2020 Update of palliAGED

The palliAGED website was launched in 2017 by the CareSearch team. Funded by the Department of Health the aim of palliAGED was to provide a new form of palliative care guidance for aged care – both residential aged care and home care. It was designed to update and replace the APRAC and COMPAC Guidelines (485kb pdf).

The demand for palliative care and support at the end of life is increasing. This is in part due to population ageing and the increasing prevalence of chronic, sometimes life-limiting illnesses such as dementia, cancer and advanced kidney disease. Related to this is the growing need for support among providers of palliative care and care at the end of life which has also prompted more research.
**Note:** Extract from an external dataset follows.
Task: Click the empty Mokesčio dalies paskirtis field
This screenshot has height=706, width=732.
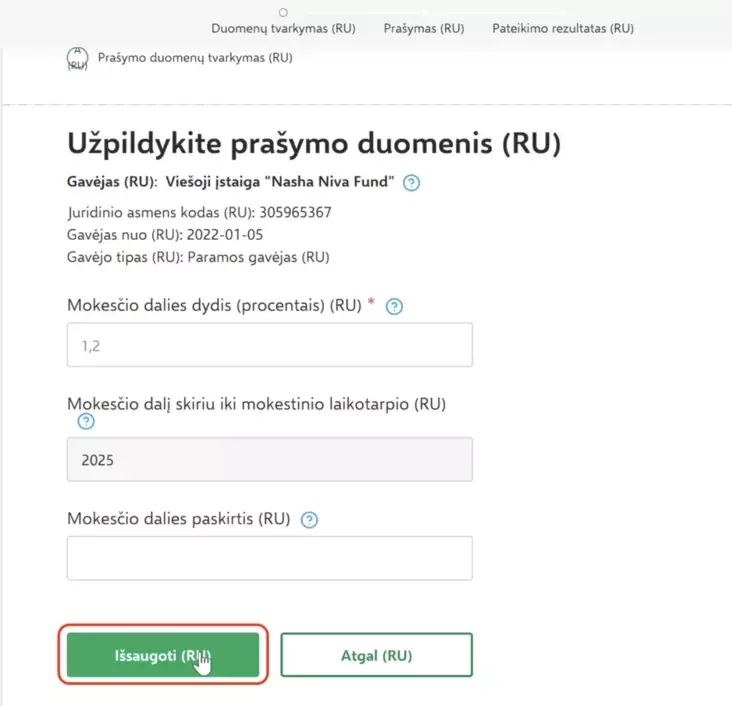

In terms of interventions, research can provide us with an understanding of what does and doesn’t work for most people, including the most likely benefits and risks. It can also provide us with a better understanding of people’s needs and attitudes in a specific setting.

What's happening in 2020

The CareSearch/palliAGED team recognises the importance of keeping the palliAGED resources and information up to date. In 2020, three years after launching palliAGED we are embarking on a project to update each of the 37 topics within palliAGED. The palliAGED 2020 update project will take place across this year and will involve identification of high level evidence, followed by appraisal and synthesis to incorporate findings into the Evidence and Practice pages where appropriate. The process followed will adhere to the palliAGED Quality Processes including review of new content by external reviewers to ensure relevance and quality.

Why Update?

For 2019 alone the CareSearch PubMed filter for palliative care captures 1,495 strongest evidence research articles (systematic reviews or randomised controlled trials), and 8,346 articles when all study types are included. A similar volume of new research was published in each of 2017 and 2018, and the volume of research has steadily increased over the last decade.

Some of these published studies will strengthen what we already know while others might challenge our thinking or support a change in practice.  Best practice requires us to keep up to date with any changes. Care tailored to the local context and based on the preferences and values of the person with palliative care needs, expert opinion and the best available evidence is best practice.